Posted Jan 10, 2012 17:02 UTC (Tue) by iabervon (subscriber, #722)
[Link]
I imagine they'd find it most straightforward to follow the usual long-term support procedure to generate a vanilla 2.6.32.x, and they add their own patches to that. If you don't follow the standard practice, there's no benefit to officially adopting the series.

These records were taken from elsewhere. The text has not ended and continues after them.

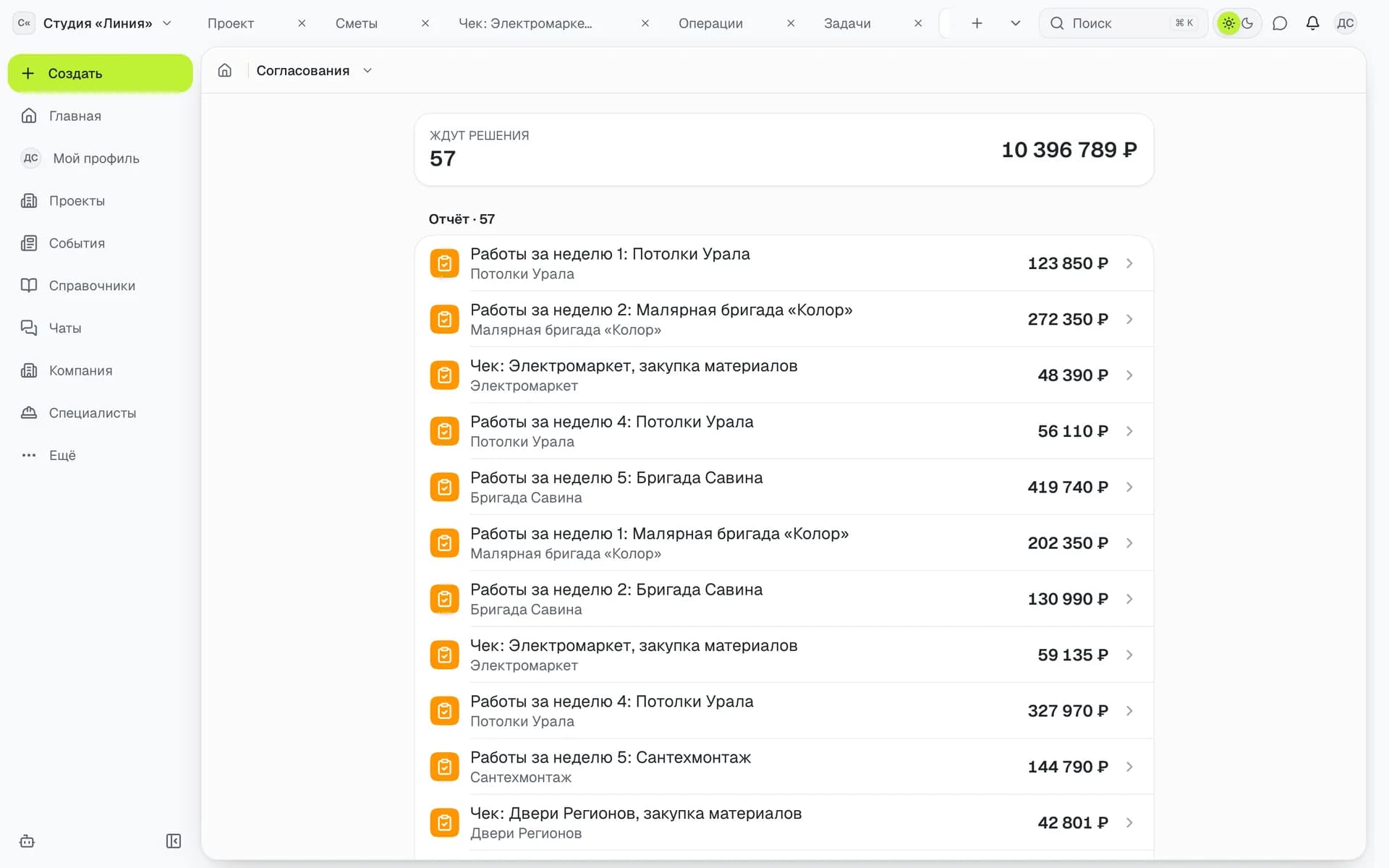Open the chat bubble icon in top bar

(x=1280, y=23)
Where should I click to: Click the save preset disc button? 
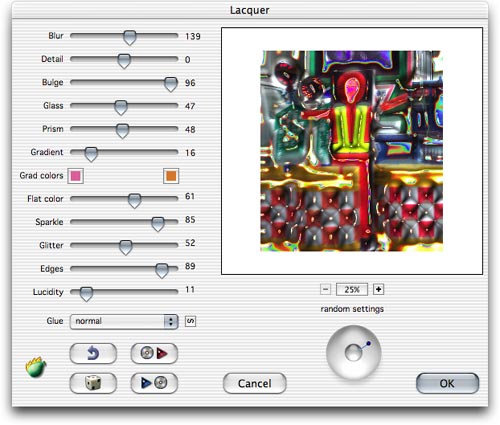pyautogui.click(x=154, y=383)
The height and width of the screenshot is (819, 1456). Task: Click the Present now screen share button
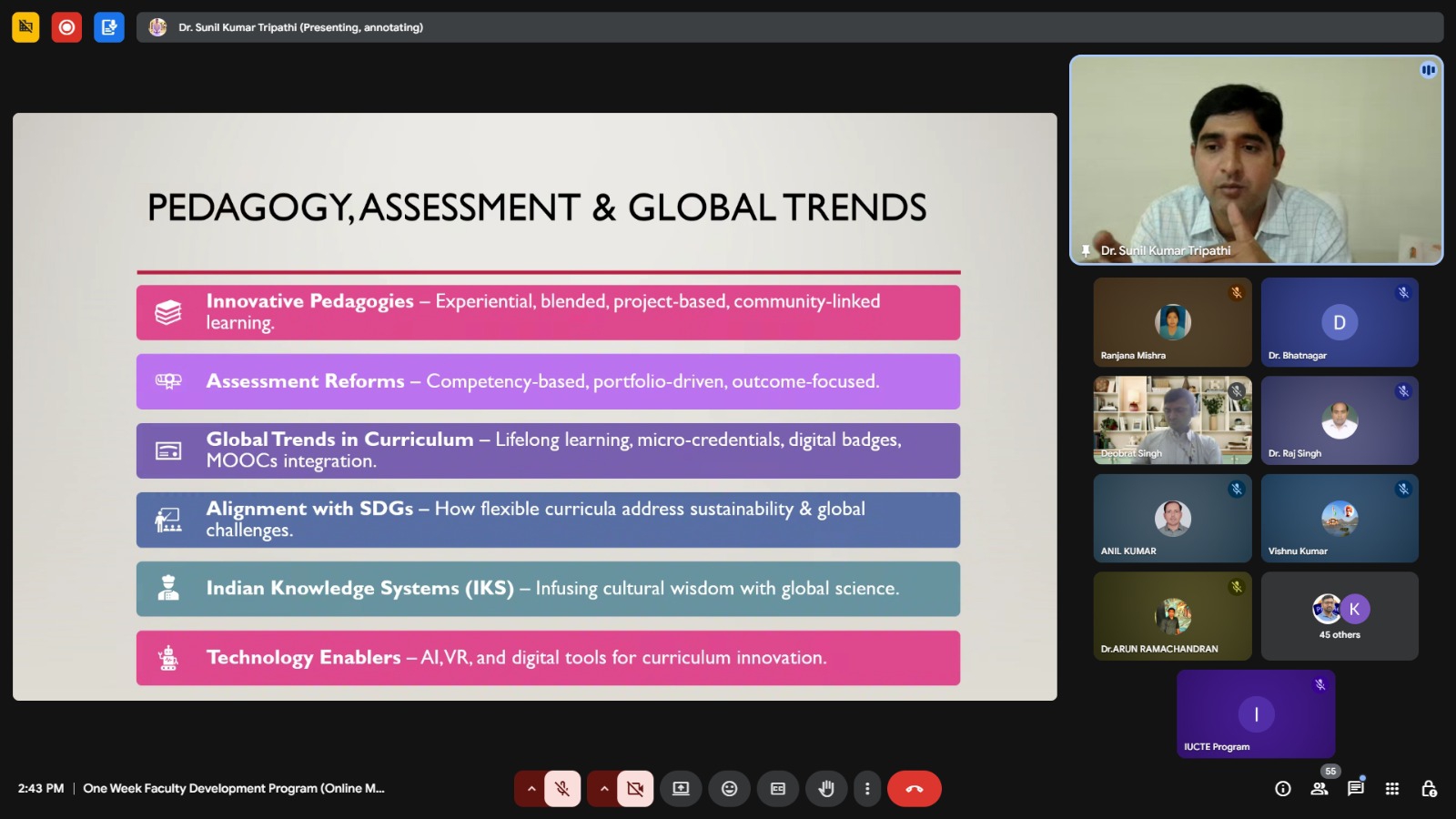681,789

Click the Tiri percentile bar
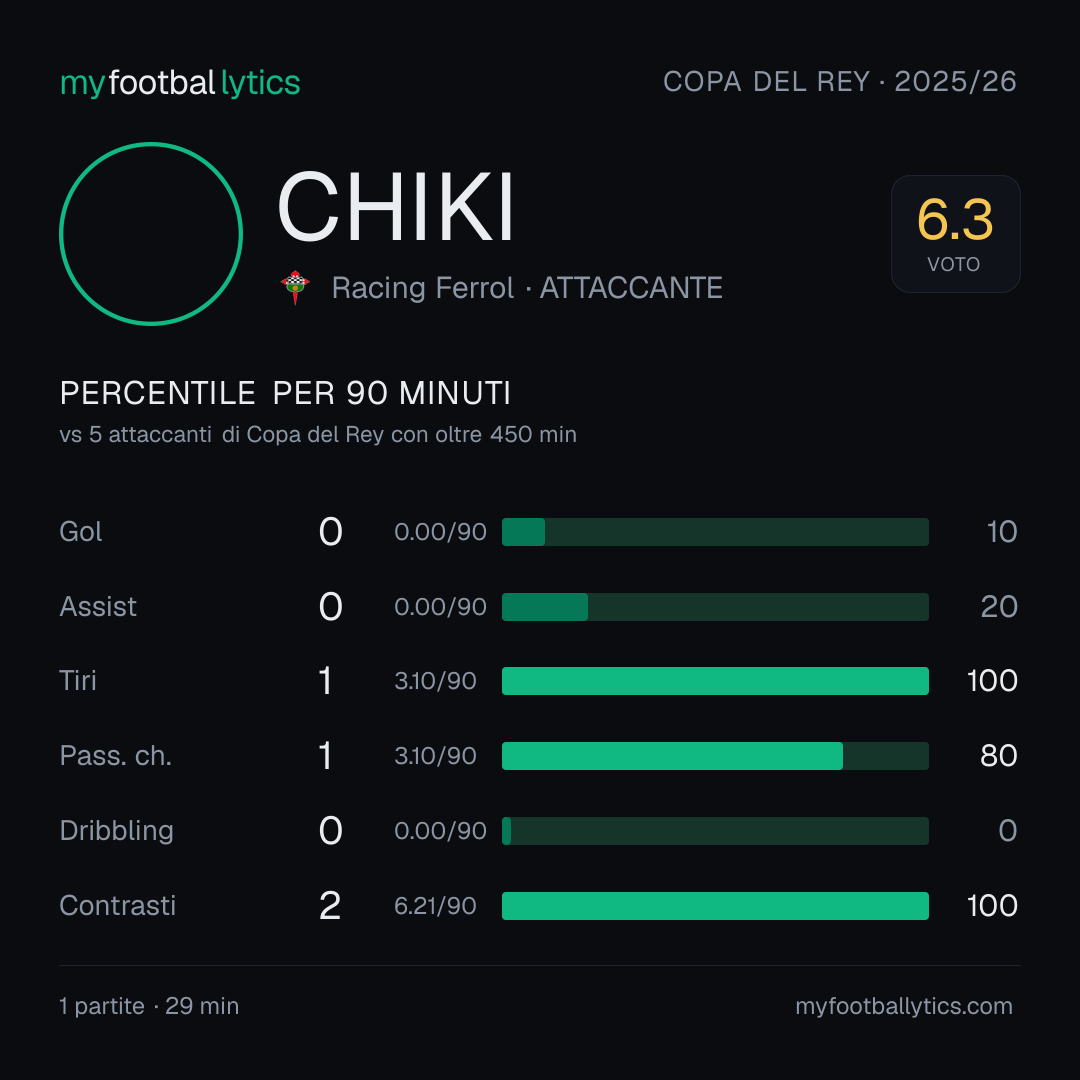point(715,681)
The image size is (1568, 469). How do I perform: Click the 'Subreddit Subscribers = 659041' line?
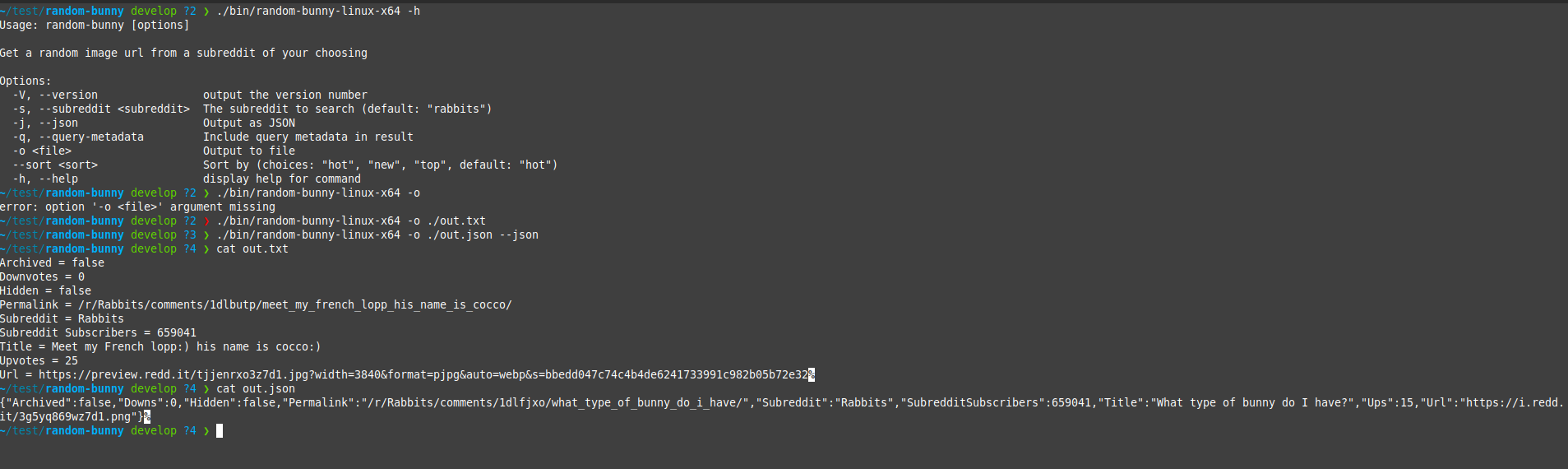(x=98, y=332)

A long-term kernel support update
Posted Jan 10, 2012 20:42 UTC (Tue) by pkern (subscriber, #32883)
[Link]
They should've tried harder to push Dell and ALPS to provide a sane driver. As far as I know the current patchset was rejected upstream because it's only doing magical undocumented initialization and then falling back to a dumber protocol (i.e. IMPS/2) than you'd normally talk with a touchpad. In the end, if customers actually had a choice, they'd avoid the Dell laptops for exactly that reason (and if you use the touchpad, it is dazed and confused even with the patch once in a while).
A long-term kernel support update
Posted Jan 10, 2012 22:01 UTC (Tue) by jrn (subscriber, #64214)
[Link]
linux-next seems to include support for recent ALPS touchpads (commit 25bded7cd60f, "Input: ALPS - add support for protocol versions 3 and 4"). Does it not work? Any links for people who missed the fuss?
A long-term kernel support update
Posted Jan 10, 2012 23:09 UTC (Tue) by pkern (subscriber, #32883)
[Link]
Then I have to take that back. Kudos to Seth! Any idea when this will land in
mainline, if it didn't already? I guess the author would need to send an
explicit merge requests to take something from -next?
A long-term kernel support update
Posted Jan 11, 2012 1:03 UTC (Wed) by jrn (subscriber, #64214)
[Link]
$ git log 7cf801cfc077 ^origin/master
$
Merged today at 10:55 pacific time, apparently, if "git log --ancestry-path 7cf801cfc077..origin/master" is not tricking me.